**Set problem:** Copy out the rows verbatim, starting at the line that contains "Click the rain icon beside Wednesday forecast" and ending after the line that contains "point(77,1135)".

[Begin]

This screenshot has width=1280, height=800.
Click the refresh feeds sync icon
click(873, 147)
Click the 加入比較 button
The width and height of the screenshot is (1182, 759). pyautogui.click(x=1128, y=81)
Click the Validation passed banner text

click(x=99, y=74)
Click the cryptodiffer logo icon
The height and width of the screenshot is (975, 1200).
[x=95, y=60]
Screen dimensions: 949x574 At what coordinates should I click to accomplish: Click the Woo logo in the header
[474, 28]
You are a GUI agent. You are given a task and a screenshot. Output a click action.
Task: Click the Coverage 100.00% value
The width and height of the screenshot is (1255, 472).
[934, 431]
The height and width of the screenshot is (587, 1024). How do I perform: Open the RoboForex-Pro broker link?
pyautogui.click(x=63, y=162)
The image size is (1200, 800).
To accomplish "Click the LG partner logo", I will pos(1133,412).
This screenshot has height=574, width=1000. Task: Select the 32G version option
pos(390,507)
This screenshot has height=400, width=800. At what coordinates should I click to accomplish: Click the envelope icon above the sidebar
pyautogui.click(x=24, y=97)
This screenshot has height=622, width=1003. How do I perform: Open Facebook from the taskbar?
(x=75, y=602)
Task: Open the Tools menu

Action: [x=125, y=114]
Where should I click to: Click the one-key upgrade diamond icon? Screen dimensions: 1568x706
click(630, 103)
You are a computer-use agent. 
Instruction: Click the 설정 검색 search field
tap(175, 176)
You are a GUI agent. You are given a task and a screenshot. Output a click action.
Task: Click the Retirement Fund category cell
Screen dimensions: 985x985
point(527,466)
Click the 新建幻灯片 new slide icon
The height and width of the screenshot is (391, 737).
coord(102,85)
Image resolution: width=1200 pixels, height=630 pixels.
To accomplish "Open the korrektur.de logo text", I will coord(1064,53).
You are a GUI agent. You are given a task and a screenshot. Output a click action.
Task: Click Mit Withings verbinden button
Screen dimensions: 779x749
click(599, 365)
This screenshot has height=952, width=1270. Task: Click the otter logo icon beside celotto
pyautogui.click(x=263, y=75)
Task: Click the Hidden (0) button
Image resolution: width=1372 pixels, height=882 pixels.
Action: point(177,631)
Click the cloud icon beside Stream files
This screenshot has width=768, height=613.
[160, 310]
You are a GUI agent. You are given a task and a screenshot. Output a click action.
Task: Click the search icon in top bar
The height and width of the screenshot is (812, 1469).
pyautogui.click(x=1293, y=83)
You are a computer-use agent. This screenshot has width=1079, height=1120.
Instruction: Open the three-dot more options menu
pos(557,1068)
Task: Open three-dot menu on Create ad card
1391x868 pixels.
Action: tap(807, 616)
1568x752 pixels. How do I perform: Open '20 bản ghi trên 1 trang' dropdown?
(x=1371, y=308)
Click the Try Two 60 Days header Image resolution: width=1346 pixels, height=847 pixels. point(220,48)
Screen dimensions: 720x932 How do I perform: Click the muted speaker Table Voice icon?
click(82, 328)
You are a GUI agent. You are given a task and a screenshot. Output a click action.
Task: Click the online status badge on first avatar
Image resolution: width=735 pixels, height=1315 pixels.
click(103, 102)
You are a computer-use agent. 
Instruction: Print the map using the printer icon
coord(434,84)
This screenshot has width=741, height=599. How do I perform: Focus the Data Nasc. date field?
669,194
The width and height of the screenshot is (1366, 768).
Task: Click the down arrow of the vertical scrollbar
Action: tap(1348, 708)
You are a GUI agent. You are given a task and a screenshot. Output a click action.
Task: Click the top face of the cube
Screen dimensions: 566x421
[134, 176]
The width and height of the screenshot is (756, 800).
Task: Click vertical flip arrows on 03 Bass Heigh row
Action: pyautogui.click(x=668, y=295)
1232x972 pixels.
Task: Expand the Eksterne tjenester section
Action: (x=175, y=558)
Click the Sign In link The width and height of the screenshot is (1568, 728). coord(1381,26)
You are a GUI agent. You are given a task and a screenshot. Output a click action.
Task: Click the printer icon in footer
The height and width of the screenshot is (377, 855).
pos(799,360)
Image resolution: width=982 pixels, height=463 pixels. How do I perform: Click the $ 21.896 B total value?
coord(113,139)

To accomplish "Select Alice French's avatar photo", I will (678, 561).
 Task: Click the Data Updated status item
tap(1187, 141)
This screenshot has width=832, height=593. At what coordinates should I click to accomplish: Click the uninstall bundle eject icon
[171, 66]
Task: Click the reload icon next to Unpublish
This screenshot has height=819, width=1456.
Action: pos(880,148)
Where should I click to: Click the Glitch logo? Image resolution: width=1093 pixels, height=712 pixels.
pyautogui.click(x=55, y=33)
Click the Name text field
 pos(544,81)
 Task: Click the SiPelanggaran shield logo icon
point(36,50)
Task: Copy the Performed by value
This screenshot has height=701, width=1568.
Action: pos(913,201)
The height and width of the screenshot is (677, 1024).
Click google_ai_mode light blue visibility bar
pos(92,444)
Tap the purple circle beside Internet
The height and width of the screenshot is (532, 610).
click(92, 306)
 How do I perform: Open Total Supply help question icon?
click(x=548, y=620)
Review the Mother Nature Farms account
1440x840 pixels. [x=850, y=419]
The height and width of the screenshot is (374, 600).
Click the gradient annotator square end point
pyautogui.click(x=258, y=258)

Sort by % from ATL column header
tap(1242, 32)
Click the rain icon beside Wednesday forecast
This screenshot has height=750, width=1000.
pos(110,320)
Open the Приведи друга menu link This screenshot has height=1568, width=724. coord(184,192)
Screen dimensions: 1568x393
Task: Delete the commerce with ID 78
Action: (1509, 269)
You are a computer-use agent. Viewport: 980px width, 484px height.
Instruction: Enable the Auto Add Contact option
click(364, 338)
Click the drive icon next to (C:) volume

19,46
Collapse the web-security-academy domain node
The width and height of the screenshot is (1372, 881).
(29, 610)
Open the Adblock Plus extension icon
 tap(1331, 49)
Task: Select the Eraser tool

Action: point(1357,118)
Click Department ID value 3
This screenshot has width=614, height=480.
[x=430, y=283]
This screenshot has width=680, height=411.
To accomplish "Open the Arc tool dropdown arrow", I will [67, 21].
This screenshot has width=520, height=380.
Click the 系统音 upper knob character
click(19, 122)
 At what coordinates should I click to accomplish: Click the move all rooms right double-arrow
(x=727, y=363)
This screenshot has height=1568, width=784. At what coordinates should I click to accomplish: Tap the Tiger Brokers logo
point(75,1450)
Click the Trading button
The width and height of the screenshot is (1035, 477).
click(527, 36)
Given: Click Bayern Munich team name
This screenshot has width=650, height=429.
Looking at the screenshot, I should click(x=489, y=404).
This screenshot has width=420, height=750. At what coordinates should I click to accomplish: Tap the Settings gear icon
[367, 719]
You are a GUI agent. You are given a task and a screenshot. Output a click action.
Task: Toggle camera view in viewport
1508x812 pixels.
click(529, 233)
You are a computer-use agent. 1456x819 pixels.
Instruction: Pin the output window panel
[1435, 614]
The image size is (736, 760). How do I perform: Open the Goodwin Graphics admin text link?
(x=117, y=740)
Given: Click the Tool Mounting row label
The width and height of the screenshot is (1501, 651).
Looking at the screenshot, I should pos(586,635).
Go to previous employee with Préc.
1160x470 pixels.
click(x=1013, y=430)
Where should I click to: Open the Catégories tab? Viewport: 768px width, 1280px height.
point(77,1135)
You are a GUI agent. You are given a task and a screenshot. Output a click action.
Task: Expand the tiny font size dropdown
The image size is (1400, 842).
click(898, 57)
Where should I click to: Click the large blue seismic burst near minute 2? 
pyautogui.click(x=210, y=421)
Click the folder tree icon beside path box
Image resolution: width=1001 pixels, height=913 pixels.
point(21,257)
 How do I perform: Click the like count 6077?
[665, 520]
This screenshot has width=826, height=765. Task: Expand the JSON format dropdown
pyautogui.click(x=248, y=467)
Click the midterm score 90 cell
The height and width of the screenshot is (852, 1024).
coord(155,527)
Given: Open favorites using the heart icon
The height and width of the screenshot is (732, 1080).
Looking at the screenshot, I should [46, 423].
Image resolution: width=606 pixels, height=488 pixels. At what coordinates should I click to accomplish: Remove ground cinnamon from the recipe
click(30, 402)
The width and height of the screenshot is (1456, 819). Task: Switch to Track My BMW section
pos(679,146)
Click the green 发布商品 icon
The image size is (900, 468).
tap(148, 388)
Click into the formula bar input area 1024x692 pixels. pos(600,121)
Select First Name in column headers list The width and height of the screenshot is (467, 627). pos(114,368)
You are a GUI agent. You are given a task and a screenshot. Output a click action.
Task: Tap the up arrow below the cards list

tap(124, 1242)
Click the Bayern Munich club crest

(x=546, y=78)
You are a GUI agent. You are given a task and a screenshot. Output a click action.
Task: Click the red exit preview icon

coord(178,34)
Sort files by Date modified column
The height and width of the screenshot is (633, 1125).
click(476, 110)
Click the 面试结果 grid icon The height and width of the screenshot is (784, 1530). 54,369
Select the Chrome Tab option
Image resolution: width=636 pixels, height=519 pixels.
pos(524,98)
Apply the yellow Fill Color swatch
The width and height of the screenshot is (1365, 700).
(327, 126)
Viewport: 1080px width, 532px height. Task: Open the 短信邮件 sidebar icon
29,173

[End]

**Response to this task:**
Click the rain icon beside Wednesday forecast
This screenshot has height=750, width=1000.
pos(110,320)
Open the Приведи друга menu link This screenshot has height=1568, width=724. coord(184,192)
Screen dimensions: 1568x393
Task: Delete the commerce with ID 78
Action: (1509, 269)
You are a computer-use agent. Viewport: 980px width, 484px height.
Instruction: Enable the Auto Add Contact option
click(364, 338)
Click the drive icon next to (C:) volume

19,46
Collapse the web-security-academy domain node
The width and height of the screenshot is (1372, 881).
(29, 610)
Open the Adblock Plus extension icon
 tap(1331, 49)
Task: Select the Eraser tool

Action: point(1357,118)
Click Department ID value 3
This screenshot has width=614, height=480.
[x=430, y=283]
This screenshot has width=680, height=411.
To accomplish "Open the Arc tool dropdown arrow", I will [67, 21].
This screenshot has width=520, height=380.
Click the 系统音 upper knob character
click(19, 122)
 At what coordinates should I click to accomplish: Click the move all rooms right double-arrow
(x=727, y=363)
This screenshot has height=1568, width=784. At what coordinates should I click to accomplish: Tap the Tiger Brokers logo
point(75,1450)
Click the Trading button
The width and height of the screenshot is (1035, 477).
click(527, 36)
Given: Click Bayern Munich team name
This screenshot has width=650, height=429.
Looking at the screenshot, I should click(x=489, y=404).
This screenshot has width=420, height=750. At what coordinates should I click to accomplish: Tap the Settings gear icon
[367, 719]
You are a GUI agent. You are given a task and a screenshot. Output a click action.
Task: Toggle camera view in viewport
1508x812 pixels.
click(529, 233)
You are a computer-use agent. 1456x819 pixels.
Instruction: Pin the output window panel
[1435, 614]
The image size is (736, 760). How do I perform: Open the Goodwin Graphics admin text link?
(x=117, y=740)
Given: Click the Tool Mounting row label
The width and height of the screenshot is (1501, 651).
Looking at the screenshot, I should pos(586,635).
Go to previous employee with Préc.
1160x470 pixels.
click(x=1013, y=430)
Where should I click to: Open the Catégories tab? Viewport: 768px width, 1280px height.
point(77,1135)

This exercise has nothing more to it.